National park marks seven accidental deaths in 2004
Officials say that makes 2004 a fairly typical year for the country’s most-visited national park.
The 520,000-acre preserve straddling the Tennessee-North Carolina border attracts 9 million visitors a year and averages five visitor deaths annually.
The seven fatalities in 2004 compares to six in 2003. There were no accidental deaths in 2002, a first since such records were kept. The highest tally was in 1986, when 11 people were killed in the park.
Most fatal accidents in the park are the result of motor vehicle accidents, followed by drowning, falling, bicycle wrecks, lightning strikes and hypothermia.
This year was no exception. Six of the seven perished in vehicle wrecks — four of them while riding motorcycles. And most were the result of driver error, though not always by the victims.
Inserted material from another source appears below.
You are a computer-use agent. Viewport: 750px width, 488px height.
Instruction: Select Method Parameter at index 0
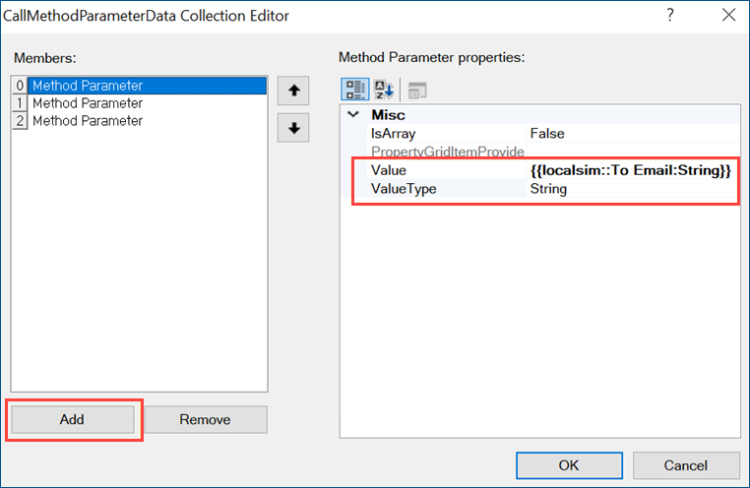[87, 86]
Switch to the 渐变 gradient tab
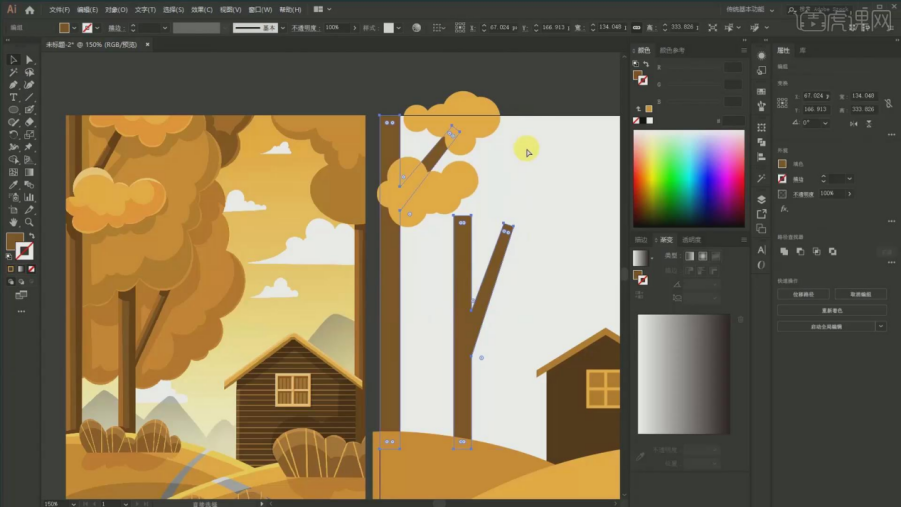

“Drive carefully, and stay on your side of the road,” park spokesman Bob Miller said. “Somebody makes a careless move, and it costs someone their life.”
A driver’s health problems may have caused one fatal wreck, while speeding caused another that claimed two lives. Vehicles crossing the center of the Smokies’ winding two-lane roads contributed to the rest.
The seventh fatality in 2004 was a 13-year-old Knoxville boy who drowned during a school field trip. Miller said authorities are still trying to determine if supervising adults were negligent.
The fatality count doesn’t include suicides. There were two of those as well in 2004, including when a man was chased into the park in June by police who suspected him in the shooting death of his girlfriend in Wilmington, N.C. The man shot at officers at a roadblock before turning the gun on himself and crashing his truck.